(Saved entries)

+---+

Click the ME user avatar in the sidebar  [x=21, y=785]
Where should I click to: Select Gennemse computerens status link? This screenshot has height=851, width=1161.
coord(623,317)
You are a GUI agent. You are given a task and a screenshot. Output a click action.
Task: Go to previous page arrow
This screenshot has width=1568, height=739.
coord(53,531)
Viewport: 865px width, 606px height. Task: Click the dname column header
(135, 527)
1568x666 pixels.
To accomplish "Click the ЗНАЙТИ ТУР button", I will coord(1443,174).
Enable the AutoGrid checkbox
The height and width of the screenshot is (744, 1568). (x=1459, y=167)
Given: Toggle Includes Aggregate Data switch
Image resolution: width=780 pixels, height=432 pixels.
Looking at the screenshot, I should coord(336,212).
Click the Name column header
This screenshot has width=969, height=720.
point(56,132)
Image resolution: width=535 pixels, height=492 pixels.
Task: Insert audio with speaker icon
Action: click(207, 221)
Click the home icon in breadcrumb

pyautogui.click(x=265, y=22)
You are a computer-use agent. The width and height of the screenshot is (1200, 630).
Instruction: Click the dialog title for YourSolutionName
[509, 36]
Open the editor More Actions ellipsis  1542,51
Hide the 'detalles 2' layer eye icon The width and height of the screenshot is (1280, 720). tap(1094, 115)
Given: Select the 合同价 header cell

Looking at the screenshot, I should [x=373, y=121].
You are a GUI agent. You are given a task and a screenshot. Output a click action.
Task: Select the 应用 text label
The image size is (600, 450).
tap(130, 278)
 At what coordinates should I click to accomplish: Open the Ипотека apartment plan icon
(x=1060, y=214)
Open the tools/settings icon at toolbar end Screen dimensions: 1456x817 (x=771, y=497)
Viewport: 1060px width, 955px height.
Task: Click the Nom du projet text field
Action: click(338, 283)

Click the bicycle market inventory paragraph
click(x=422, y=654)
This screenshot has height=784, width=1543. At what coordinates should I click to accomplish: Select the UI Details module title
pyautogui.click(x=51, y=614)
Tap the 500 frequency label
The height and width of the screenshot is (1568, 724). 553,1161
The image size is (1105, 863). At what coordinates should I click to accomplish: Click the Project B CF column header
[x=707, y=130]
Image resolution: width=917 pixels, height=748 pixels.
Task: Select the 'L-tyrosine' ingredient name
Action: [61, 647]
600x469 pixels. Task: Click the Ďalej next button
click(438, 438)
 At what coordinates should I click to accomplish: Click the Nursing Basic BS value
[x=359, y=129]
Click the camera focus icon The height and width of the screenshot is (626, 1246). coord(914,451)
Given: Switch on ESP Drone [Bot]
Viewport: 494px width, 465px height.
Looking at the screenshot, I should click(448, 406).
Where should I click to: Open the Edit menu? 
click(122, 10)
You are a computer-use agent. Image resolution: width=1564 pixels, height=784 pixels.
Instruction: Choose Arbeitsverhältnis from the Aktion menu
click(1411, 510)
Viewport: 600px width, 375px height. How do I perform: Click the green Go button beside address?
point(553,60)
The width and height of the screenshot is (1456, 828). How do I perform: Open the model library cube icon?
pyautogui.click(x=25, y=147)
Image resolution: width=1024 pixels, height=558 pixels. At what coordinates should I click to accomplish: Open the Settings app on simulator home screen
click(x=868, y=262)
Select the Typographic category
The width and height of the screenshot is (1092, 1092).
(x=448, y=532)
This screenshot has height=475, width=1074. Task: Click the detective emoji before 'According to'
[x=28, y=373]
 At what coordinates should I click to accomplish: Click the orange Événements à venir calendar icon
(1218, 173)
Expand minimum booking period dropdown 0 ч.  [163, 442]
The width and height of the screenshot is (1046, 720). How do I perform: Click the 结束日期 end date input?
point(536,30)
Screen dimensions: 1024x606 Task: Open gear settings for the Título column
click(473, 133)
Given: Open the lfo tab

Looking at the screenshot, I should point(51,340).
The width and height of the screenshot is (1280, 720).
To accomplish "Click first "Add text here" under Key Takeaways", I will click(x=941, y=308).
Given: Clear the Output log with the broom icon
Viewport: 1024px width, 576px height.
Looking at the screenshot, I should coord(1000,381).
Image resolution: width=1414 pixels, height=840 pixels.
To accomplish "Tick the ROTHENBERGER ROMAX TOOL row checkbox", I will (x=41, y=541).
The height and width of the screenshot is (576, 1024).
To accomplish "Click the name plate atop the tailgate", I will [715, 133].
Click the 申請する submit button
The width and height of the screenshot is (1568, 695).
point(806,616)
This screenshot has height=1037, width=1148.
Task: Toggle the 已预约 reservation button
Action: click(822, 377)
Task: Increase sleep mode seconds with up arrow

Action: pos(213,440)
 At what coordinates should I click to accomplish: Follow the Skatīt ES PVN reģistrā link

+---+

* _THE TASK_
Copy out, word for word, everything from the line containing "Click the bicycle market inventory paragraph" down to the line containing "Click the camera", both of those lines included.

* _COMPLETE ANSWER_
Click the bicycle market inventory paragraph
click(x=422, y=654)
This screenshot has height=784, width=1543. At what coordinates should I click to accomplish: Select the UI Details module title
pyautogui.click(x=51, y=614)
Tap the 500 frequency label
The height and width of the screenshot is (1568, 724). 553,1161
The image size is (1105, 863). At what coordinates should I click to accomplish: Click the Project B CF column header
[x=707, y=130]
Image resolution: width=917 pixels, height=748 pixels.
Task: Select the 'L-tyrosine' ingredient name
Action: [61, 647]
600x469 pixels. Task: Click the Ďalej next button
click(438, 438)
 At what coordinates should I click to accomplish: Click the Nursing Basic BS value
[x=359, y=129]
Click the camera focus icon The height and width of the screenshot is (626, 1246). coord(914,451)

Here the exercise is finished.